[Saved entries]
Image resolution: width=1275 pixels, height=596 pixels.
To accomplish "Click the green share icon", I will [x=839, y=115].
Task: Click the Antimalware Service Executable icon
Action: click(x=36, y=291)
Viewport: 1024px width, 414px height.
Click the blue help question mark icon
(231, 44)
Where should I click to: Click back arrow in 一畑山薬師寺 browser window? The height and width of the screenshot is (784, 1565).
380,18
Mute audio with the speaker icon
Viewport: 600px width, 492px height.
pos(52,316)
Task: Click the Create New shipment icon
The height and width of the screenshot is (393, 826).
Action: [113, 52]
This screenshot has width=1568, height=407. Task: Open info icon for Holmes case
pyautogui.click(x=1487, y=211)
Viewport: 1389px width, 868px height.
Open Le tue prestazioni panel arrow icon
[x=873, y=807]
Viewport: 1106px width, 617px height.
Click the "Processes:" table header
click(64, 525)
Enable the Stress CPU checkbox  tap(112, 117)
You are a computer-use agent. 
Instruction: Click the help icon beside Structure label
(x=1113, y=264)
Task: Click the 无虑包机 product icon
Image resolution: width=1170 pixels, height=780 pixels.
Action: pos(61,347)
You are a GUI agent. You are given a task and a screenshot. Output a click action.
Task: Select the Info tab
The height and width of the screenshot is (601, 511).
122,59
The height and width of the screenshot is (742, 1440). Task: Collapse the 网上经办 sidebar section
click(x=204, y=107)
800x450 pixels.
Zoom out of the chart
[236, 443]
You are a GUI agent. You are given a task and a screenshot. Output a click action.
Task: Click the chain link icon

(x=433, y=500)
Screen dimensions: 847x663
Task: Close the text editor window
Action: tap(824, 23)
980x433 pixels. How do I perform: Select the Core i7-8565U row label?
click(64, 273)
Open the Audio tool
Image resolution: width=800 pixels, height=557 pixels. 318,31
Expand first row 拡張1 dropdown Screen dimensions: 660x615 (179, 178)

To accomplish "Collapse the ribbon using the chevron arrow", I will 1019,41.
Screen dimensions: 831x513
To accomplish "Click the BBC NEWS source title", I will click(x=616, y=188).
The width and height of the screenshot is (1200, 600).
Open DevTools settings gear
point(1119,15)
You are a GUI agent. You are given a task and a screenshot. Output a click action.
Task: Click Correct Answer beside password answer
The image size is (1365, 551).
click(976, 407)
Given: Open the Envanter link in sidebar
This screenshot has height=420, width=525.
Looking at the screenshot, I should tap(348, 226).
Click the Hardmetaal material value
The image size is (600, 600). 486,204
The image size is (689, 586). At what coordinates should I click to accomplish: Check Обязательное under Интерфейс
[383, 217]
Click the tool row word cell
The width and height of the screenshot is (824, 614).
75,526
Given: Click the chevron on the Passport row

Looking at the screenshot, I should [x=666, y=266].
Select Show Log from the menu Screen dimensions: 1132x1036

→ **Task to complete**: The range begins at the line containing "Click the Hardmetaal material value" and ends at the last line of the entries; reproduce it exactly.

→ **Exercise solution**:
Click the Hardmetaal material value
The image size is (600, 600). 486,204
The image size is (689, 586). At what coordinates should I click to accomplish: Check Обязательное under Интерфейс
[383, 217]
Click the tool row word cell
The width and height of the screenshot is (824, 614).
75,526
Given: Click the chevron on the Passport row

Looking at the screenshot, I should [x=666, y=266].
Select Show Log from the menu Screen dimensions: 1132x1036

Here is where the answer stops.